__Text block__.
Saturday, January 26, 2013

A man called India









Sometime back, I went trekking in interior Karnataka. A patch in the clearing on the forest road we saw a few huts. An old man sat near the edge of the road. While passing him , I smiled at him and he began talking in his own language at once. I asked the forest guide to interpret what he was saying. I was told that he had asked where I was from..When I told him I was from Bangalore, he nodded his head wisely and asked again if I had a house and cows there. I tried to answer this complicated question about the cows and house as well as I could..He looked at me amazed and shook his head.

Strangely I felt sorry for myself at that moment..it is in moments like these when India looks like a phantom to me and I am as much a foreigner perhaps because I don't understand this India, as much as I should. I sat down next to him and asked him if he thought I was a foreigner?

__Stored records__.
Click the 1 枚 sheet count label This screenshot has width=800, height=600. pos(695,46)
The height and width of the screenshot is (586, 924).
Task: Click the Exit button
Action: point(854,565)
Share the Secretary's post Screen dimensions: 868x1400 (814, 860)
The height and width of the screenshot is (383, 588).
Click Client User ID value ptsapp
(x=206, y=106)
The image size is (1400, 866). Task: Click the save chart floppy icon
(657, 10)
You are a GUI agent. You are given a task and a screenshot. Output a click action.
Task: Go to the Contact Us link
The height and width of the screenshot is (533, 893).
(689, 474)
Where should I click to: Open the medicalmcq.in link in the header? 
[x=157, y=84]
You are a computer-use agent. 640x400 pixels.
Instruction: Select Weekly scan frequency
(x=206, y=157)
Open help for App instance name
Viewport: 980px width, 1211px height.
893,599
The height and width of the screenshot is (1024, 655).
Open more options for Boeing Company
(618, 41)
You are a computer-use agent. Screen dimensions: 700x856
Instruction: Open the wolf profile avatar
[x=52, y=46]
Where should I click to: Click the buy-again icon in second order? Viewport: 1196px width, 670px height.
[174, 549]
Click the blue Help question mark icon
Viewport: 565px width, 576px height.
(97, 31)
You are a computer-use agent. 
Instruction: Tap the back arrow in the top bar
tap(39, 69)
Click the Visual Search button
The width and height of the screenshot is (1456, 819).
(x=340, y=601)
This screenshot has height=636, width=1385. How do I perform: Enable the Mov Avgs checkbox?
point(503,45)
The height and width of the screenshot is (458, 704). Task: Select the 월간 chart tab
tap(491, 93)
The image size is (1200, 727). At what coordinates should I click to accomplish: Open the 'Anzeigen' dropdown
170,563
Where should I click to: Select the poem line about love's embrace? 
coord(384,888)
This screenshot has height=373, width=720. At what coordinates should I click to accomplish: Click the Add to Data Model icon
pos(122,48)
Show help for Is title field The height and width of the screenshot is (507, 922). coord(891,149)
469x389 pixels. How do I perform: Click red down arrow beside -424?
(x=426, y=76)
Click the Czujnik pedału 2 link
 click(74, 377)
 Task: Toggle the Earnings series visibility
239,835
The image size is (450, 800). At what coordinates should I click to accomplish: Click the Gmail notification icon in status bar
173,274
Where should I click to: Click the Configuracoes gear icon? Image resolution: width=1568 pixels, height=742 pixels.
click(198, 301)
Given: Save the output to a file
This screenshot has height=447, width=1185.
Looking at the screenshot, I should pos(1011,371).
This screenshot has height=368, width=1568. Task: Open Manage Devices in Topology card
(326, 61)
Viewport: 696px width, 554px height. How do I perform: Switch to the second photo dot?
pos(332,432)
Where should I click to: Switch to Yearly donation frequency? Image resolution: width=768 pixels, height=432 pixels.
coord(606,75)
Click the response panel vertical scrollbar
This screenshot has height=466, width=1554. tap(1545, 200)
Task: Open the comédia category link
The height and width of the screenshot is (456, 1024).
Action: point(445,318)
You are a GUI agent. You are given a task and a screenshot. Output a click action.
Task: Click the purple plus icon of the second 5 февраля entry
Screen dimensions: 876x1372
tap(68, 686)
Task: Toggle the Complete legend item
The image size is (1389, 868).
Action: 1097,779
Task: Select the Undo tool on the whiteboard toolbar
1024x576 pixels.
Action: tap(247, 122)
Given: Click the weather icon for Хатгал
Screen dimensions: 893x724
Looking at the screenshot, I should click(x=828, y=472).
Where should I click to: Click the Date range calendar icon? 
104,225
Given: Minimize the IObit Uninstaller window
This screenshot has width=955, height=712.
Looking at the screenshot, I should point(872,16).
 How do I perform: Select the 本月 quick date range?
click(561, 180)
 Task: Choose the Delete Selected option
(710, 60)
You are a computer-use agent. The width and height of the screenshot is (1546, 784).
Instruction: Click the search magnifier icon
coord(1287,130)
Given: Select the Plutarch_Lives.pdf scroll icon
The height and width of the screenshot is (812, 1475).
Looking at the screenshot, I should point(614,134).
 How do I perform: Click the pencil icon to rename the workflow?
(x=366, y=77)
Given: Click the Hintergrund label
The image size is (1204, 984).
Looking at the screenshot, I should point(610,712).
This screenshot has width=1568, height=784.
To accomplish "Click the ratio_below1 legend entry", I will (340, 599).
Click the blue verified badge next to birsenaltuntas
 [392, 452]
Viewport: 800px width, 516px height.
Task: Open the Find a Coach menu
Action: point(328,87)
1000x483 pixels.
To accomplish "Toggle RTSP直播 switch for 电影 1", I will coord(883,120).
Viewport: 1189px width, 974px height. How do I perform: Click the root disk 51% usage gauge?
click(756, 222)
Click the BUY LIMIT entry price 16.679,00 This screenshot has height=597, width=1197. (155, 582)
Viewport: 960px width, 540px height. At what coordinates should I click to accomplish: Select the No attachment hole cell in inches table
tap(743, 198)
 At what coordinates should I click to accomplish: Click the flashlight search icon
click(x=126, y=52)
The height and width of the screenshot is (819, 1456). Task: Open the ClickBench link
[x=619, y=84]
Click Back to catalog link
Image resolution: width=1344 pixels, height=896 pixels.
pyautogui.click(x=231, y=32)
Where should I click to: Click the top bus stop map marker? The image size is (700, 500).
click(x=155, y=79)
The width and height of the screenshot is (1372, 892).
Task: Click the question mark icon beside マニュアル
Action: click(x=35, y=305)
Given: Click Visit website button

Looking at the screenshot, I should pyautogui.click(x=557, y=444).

__Requirement 1__. Reproduce the trekking account exactly, everything from "A man called" down to "shook his head.".
__Requirement 2__. According to the trekking account, which city did the narrator tell the old man they came from?

__Full response 1__.
A man called India









Sometime back, I went trekking in interior Karnataka. A patch in the clearing on the forest road we saw a few huts. An old man sat near the edge of the road. While passing him , I smiled at him and he began talking in his own language at once. I asked the forest guide to interpret what he was saying. I was told that he had asked where I was from..When I told him I was from Bangalore, he nodded his head wisely and asked again if I had a house and cows there. I tried to answer this complicated question about the cows and house as well as I could..He looked at me amazed and shook his head.

__Full response 2__. Bangalore.